Naval Aviation Center Commander at the Surabaya air force base First Admiral Sigit Setiayana said 12 navy ships, five planes, three helicopters and a number of warships were searching an area of east and southeast Belitung island and nearby waters.
AirAsia Flight 8501 vanished in airspace possibly thick with dense storm clouds, strong winds and lightning on its way from Surabaya, Indonesia, to Singapore. Searchers had to fight against heavy rain. The Malaysia-based carrier’s loss comes on top of the still-unexplained disappearance of Malaysia Airlines Flight 370 in March and the downing of Malaysia Airlines Flight 17 in July over Ukraine.
At the Surabaya airport, shocked family members pored over the plane’s manifest, crying and embracing when they learned the news. Nias Adityas, a housewife from Surabaya, was overcome with grief when she found the name of her husband, Nanang Priowidodo, on the list.

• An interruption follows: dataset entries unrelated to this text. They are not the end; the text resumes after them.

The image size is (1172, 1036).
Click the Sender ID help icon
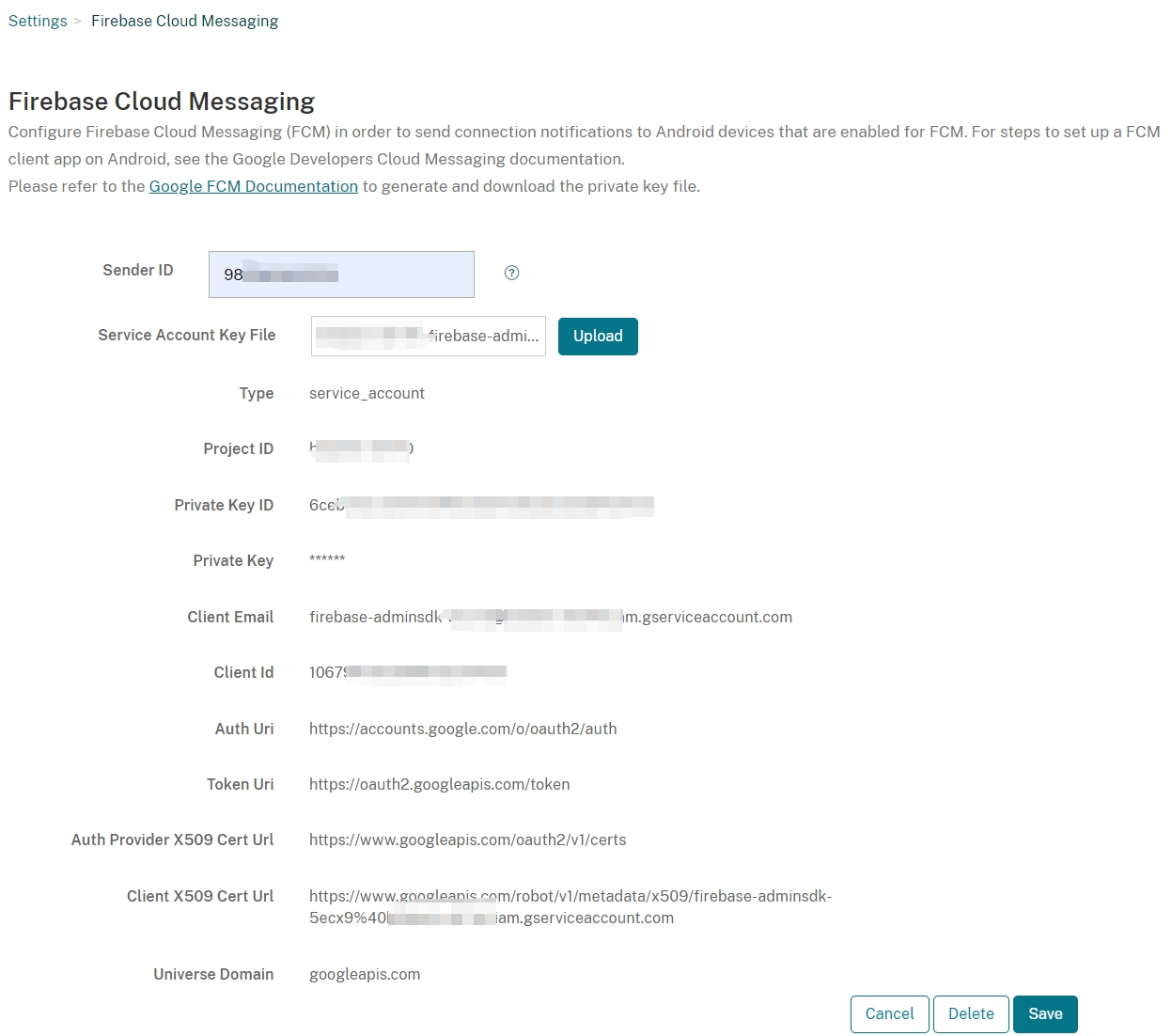click(x=511, y=273)
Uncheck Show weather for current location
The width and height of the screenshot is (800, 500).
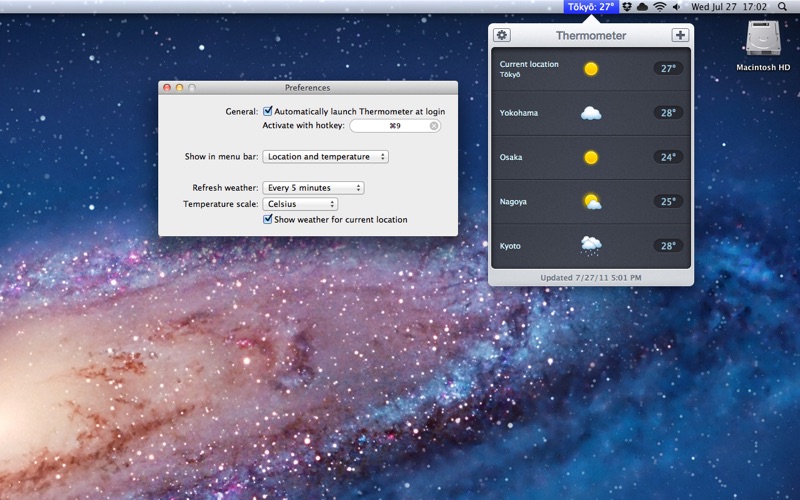click(268, 219)
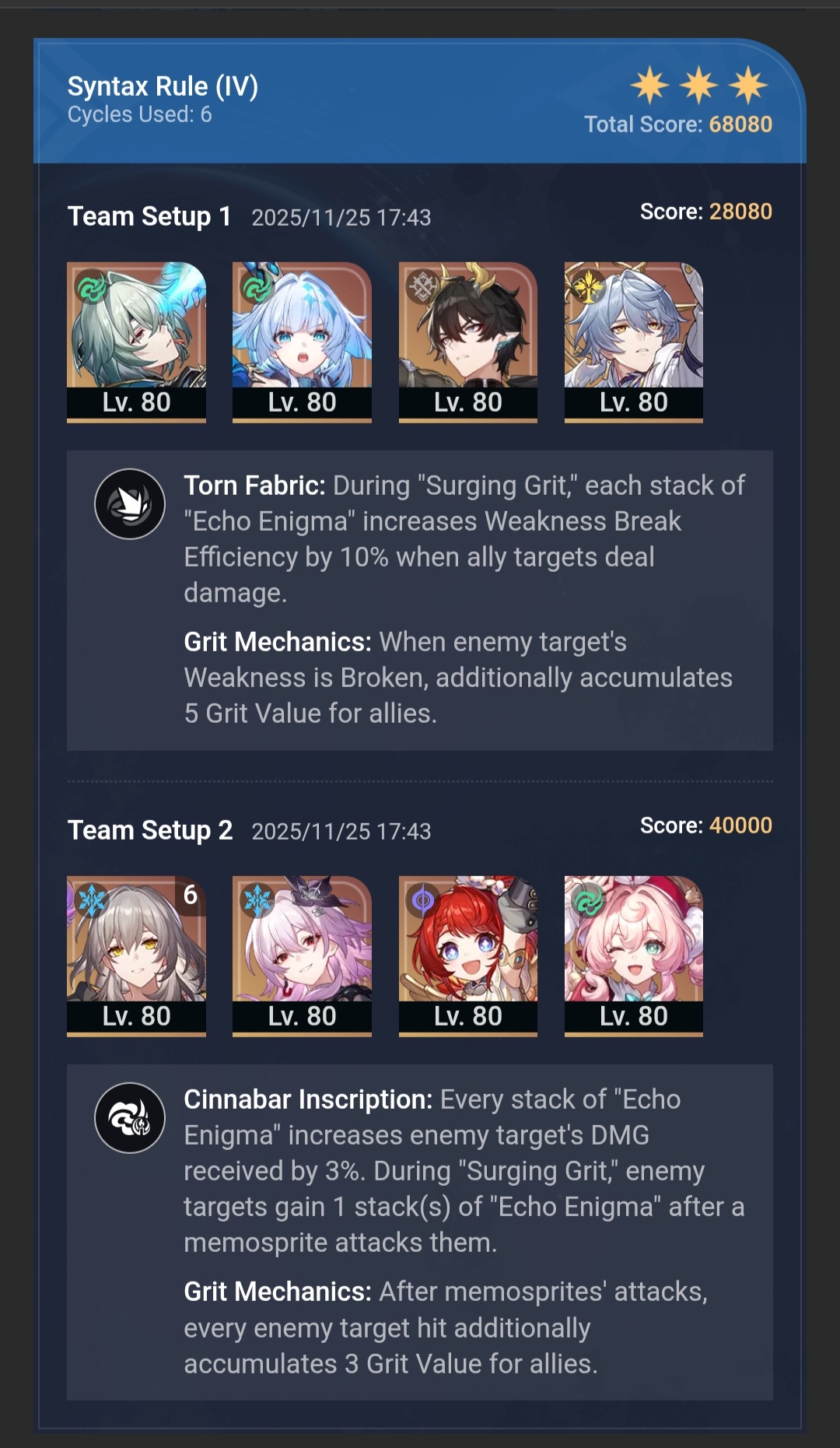
Task: Select the blue-haired girl portrait in Team Setup 1
Action: click(x=302, y=342)
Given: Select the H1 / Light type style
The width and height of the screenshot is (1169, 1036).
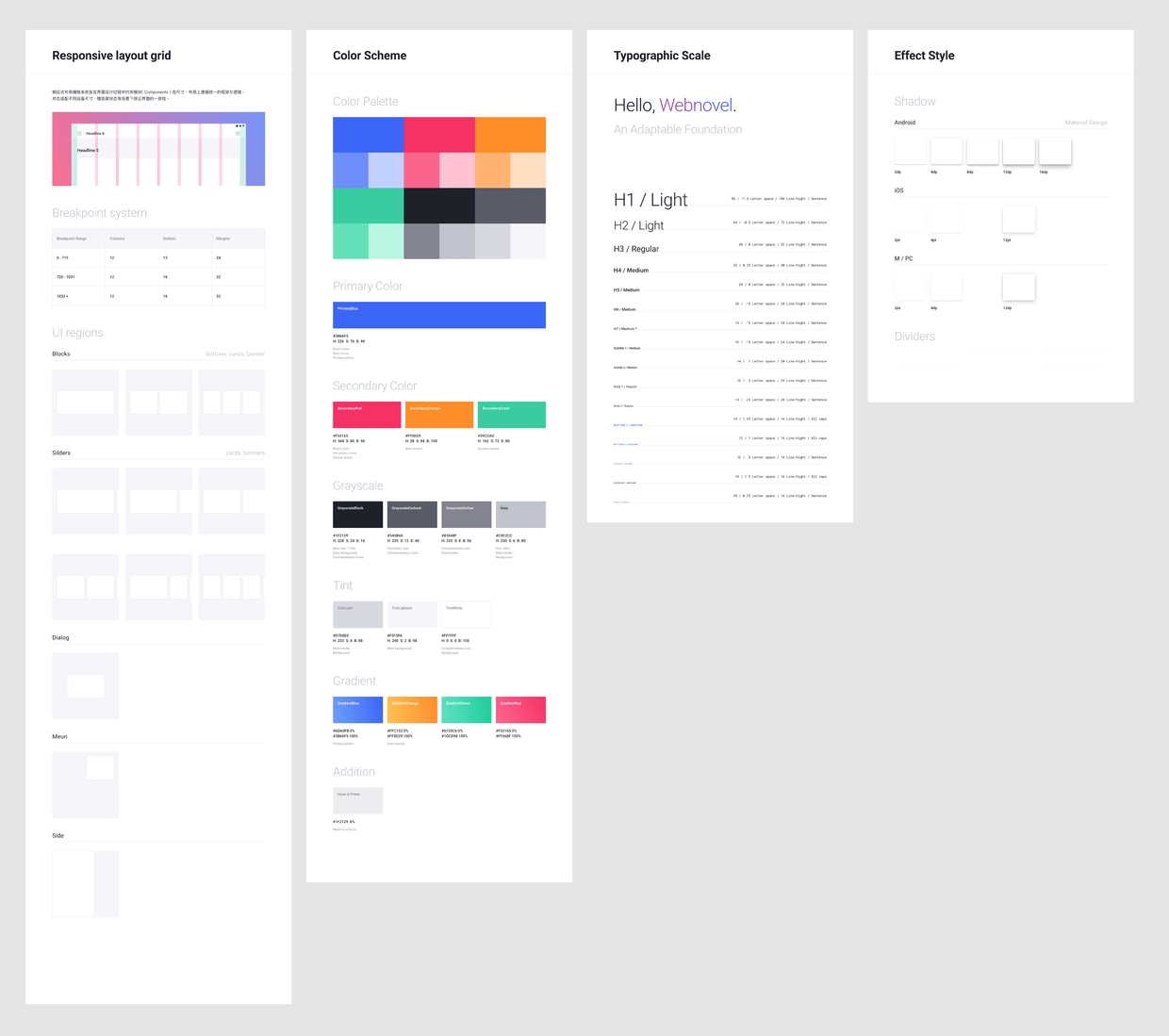Looking at the screenshot, I should (650, 200).
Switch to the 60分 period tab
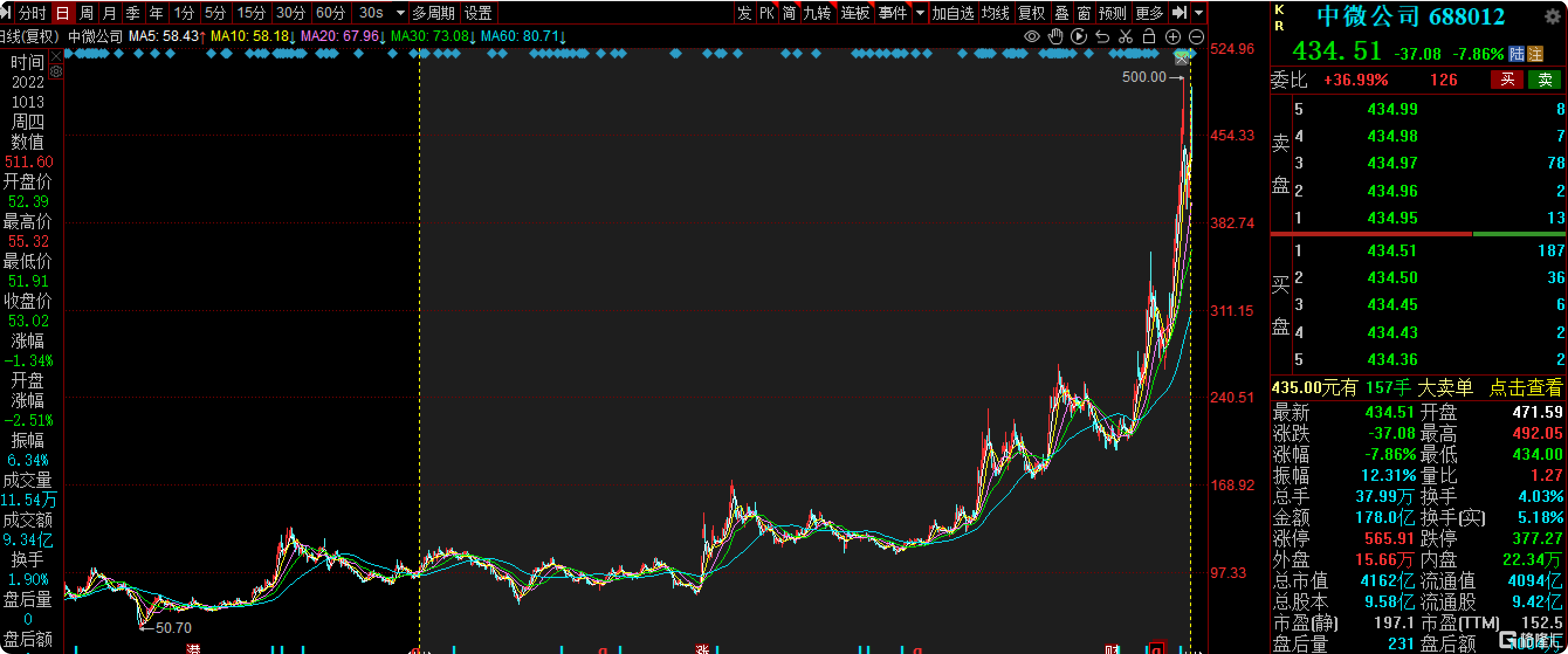 pos(331,13)
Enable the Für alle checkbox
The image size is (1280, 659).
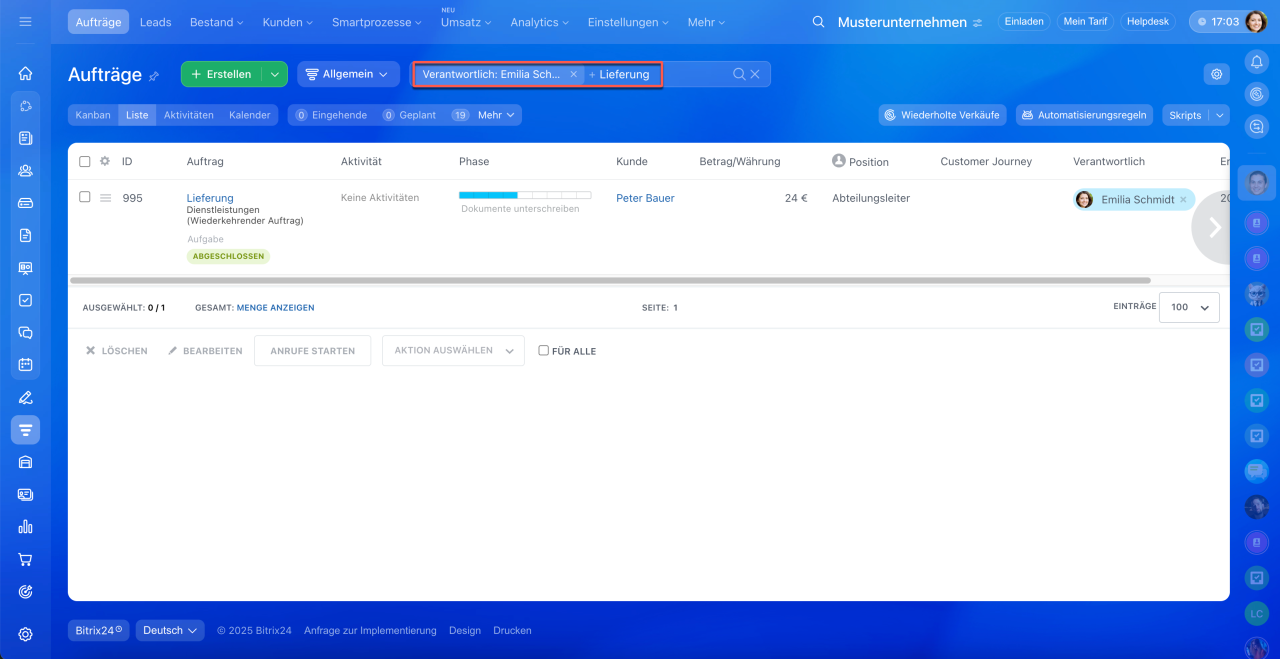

The 43-year-old tour agent had been taking a family of four on a trip to Singapore, Malaysia and Indonesia’s Lombok island, and had been happy to get the work.
“He just told me, ‘Praise God, this new year brings a lot of good fortune,'” Adityas recalled, holding her grandson tight while weeping uncontrollably. “He apologized because he could not join us for the new year celebration.”
Nearly all the passengers and crew are Indonesians, who are frequent visitors to Singapore, particularly on holidays.
The Airbus A320 took off Sunday morning from Surabaya, Indonesia’s second-largest city, and was about halfway to Singapore when it vanished from radar. Djoko Murjatmodjo, Indonesia’s acting director general of transportation, said there was no distress signal from the cockpit of the twin-engine, single-aisle plane.
The last communication between the pilot and air traffic control was at 6:13 a.m., when the pilot “asked to avoid clouds by turning left and going higher to 34,000 feet,” Murjatmodjo said. It was last seen on radar at 6:16 a.m., and a minute later was no longer there, he told reporters.
Indonesia, Singapore and Malaysia launched a search and rescue operation for Flight 8501 near Belitung island in the Java Sea, the area where the jetliner lost contact with ground traffic control about 42 minutes after taking off from Surabaya.
“We hope we can find the location of the plane as soon as possible, and we hope that God will give us guidance to find it,” Murjatmodjo said.
AirAsia group CEO Tony Fernandes flew to Surabaya and said at a news conference that the focus should be on the search and the families rather than the cause of the incident.
“We have no idea at the moment what went wrong,” said Fernandes, a Malaysian businessman who founded the regional low-cost carrier in 2001. “Let’s not speculate at the moment.”
At Grace Indonesian Baptist Church in Woodside, Queens, prayers are being sent across the ocean for the passengers and crew aboard the missing plane, CBS2’s Hazel Sanchez reported.
“Lord, we still hoping that all the passengers are safe,” said one church member.
“This year, two planes — Malaysian and this one. So yea, our hearts go out to the family and we’re really sad to hear about it,” said church member Arisa Siagian.
“I’m feeling very sad when I heard about the story,” said church member Yohanna Putero. “And I hope the plane can be found quickly and will be found safe.”
Malaysia-based AirAsia has a good safety record and had never lost a plane before. “This is my worst nightmare,” Fernandes tweeted.
But Malaysia itself had already had a catastrophic year, with 239 people still missing from Flight 370 and all 298 people aboard Flight 17 killed when it was shot down over rebel-held territory in Ukraine.
Back in the United States, travelers at Newark Liberty International Airport were not letting news of the missing plane disrupt their plans.
“I don’t know, I just don’t want it to stop my life from going on,” one man who had flown in from Tel Aviv told 1010 WINS’ Kevin Rincon. “That would be the best reason.”